The density deep inside the container is \(\frac{N}{V}\), we expect the density near the wall of the container to be modified. A rough estimation is
\[ \left.\frac{N}{V}\right|_{\text{Wall}}=\frac{N}{V} \mathcal{F}(U_W-U)\xrightarrow{?}\frac{N}{V} exp\left[ -\frac{1}{k_BT}\left( U_{W}-U \right) \right]=\frac{N}{V}exp\left[ \frac{U}{2k_BT} \right] \]At this point, it is not clear why it is reasonable to estimate the effect of interaction in this way (That is, we don’t know where \(\mathcal{F}(U_W-U)\approx exp\left[ -\frac{1}{k_BT}\left( U_{W}-U \right) \right]\) came from. It is the Boltzman factor that we will encounter several times later in the lecture. Let’s just accept it as a reasonalbe approximation for now.).
\(U\) should be proportional with the density of the system, so we can write \(U=\frac{N}{V} u_0\) where \(u_{0}=\int_{B(0)}d^{3}\boldsymbol{r} u(r)\). Here we use \(B(0)\) to denote the integral region near the reference particle and \(u(r)\) is the two particle potential with \(r\) denote the distance to the reference particle. Therefore, we have
\[ \left.\frac{N}{V}\right|_{\text{Wall}}=\frac{N}{V} exp\left[ \frac{Nu_0}{2Vk_BT} \right]\text{.} \]When \(u_0>0(u_0<0)\), we have a repulsive(attractive) potential between particles. The density near the wall will be larger(smaller) comparing with the density in the bulk. Using this picture, it is clear why we have the last equality. Since near the boundary, \(U_W\) should only include half of its neighbors, so we have \(U_W=U/2\).

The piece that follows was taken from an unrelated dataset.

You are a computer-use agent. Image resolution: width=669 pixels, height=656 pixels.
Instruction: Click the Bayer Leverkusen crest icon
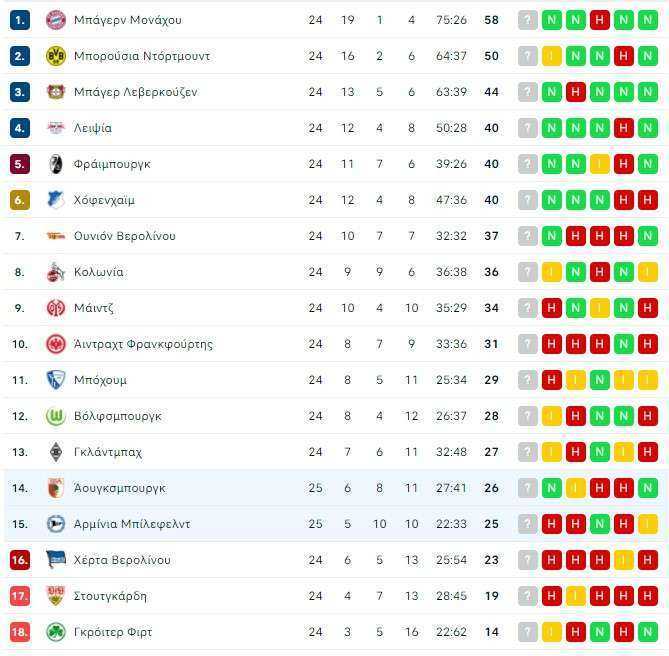[x=56, y=92]
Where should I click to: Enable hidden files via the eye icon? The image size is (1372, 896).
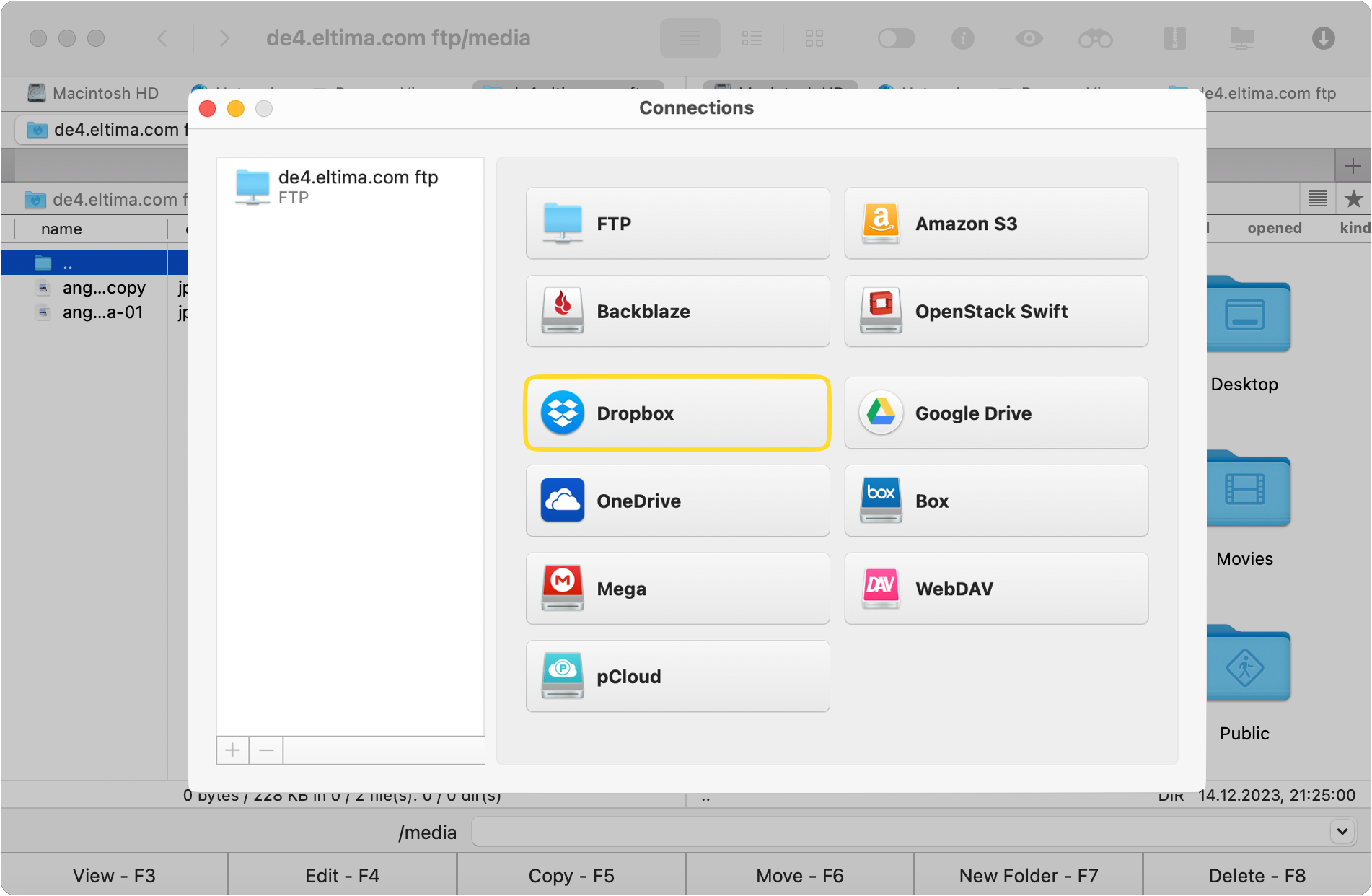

Interaction correction to the pressure: Assume we can apply the ideal gas equation near the wall of the container
\[ P=k_BT\left( \left.\frac{N}{V}\right|_{Wall} \right)\text{.} \]Assume we are still at the dilute gas limit. Find the expression of \(P\) to leading order correction in \(bN/V\equiv bv^{-1}\) beyond the ideal gas equation by expanding the exponent. With this correction, we can modify the ideal gas model and derive the Van der Waals equation as
\[ \left( P+\frac{a}{v^2} \right)(v-b)=k_BT\text{.} \]Derive the expression of \(a\) using \(u_0\).
Expand the Van der Waals equation, one will get a cubic equation \(F_{VdW}(v)=0\). The cubic equation has different possibilities of its solution:
three real roots of \(v\).
one real root of \(v\) and a pair of complex root of \(v\).
three degenerate real root \(v=v_c\). This corresponds to the \emph{critical point} of the system. Here, we only focus on the last case which corresponds to the case we have \(F_{VdW}(v)\propto (v-v_c)^3\). Assuming the corresponding temperature and pressure in this case to be denoted as \(T_c\) and \(P_c\). Find the expression of \(T_c,P_c\) and \(v_c\) using the parameter \(a,b\) in the Van der Waals equation.
Show that \(\frac{P_c v_c}{k_BT_c}\) is a constant independent of the microscopic detail parameters \(a,b\). The meaning of this expression is: for different systems, we will need different microscopic parameter \(a\) to describe how they interact and \(b\) to describe the correction due to the size of the particles. In general, \(a,b\) differs from system to system. However, at the critical point, they all satisfy this relation that the value of the product \(\frac{P_c v_c}{k_BT_c}\) is the same constant.